What is a Multilayer Perceptron?

The idea of using a Multilayer Perceptron (MLP), sometimes referred to as a Feed-Forward Network (FFN/FFNN), in computer vision is relatively simple For this reason it is considered one of the faster models to train and use, but is often found to be somewhat inaccurate because of the way the model is trained. 

The perceptrons within the MLP take an image, converts it into only its pixels, and analyzes these to determine weights to place on certain areas so that images can be differentiated using these weights. The upside to using an MLP is that it is quick, and gives results significantly faster; however, it is often less accurate, and more preprocessing of the data is required. Therefore, while it is not ideal for use in computer vision, I created this model purely for comparing and contrasting the other models I made. 

Models Created

In total, I created three models to test the efficiency of the two-layer convolutional layer model. Each of these models was trained using 20 epochs and a learning rate of 0.001. After training a model on the test set, it would then try to classify a given set of (control) data. With these models I used accuracy as the metric to assess them. Since the validation set already had labels associated with each image,  we would know the amount of images that each model was able to classify correctly, and we could put that number over the total amount of images to calculate the accuracy.

Conclusions

The real star of this project was the two-layer convolutional neural net (TLCNN), which was the bulk of the project, and what I really wanted to test. I created the MLPs and the one-layer convolutional neural net (OLCNN) in order to get metrics to compare the TLCNN. The reasoning behind this is that training a CNN takes a longer time to train than the MLP does. 

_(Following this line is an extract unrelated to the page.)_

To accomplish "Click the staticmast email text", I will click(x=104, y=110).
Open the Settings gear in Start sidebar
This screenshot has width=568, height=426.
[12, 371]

So, naturally you would want to collect evidence that the extended training time is worth it. When the models were all created and tested against the validation set from my own data, the accuracy of the TLCNN was consistently  ~93%, the accuracy of the OLCNN was consistently ~83%, and the accuracy of the MLP fell in the range of ~50-63%. This data thus proves my hypothesis that a TLCNN would classify images more accurately than either a OLCNN or a MLP. 

It is worth noting as an aside that I also tested my models on the vastly larger MNIST database, both the TLCNN and OLCNN were able to achieve an accuracy of 98%, while the MLP was around 95% accuracy. This data shows that the TLCNN could be more valuable when using a smaller dataset, which in itself would be an interesting theory to experiment with more. 

Moving Forward

In the future I would like to compare the accuracy of a three-layer CNN against the two-layer version. Additionally, I would  like to see how adjusting hyperparameters such as optimizers, activation functions, learning rates, and number of epochs affects these models.

Ultimately, I would  like to create a program that uses my TLCNN to classify images drawn by a person in real time. Imagine a window that you could draw a letter in, submit it to, and the program would then use the model to accurately classify the letters drawn by the person. 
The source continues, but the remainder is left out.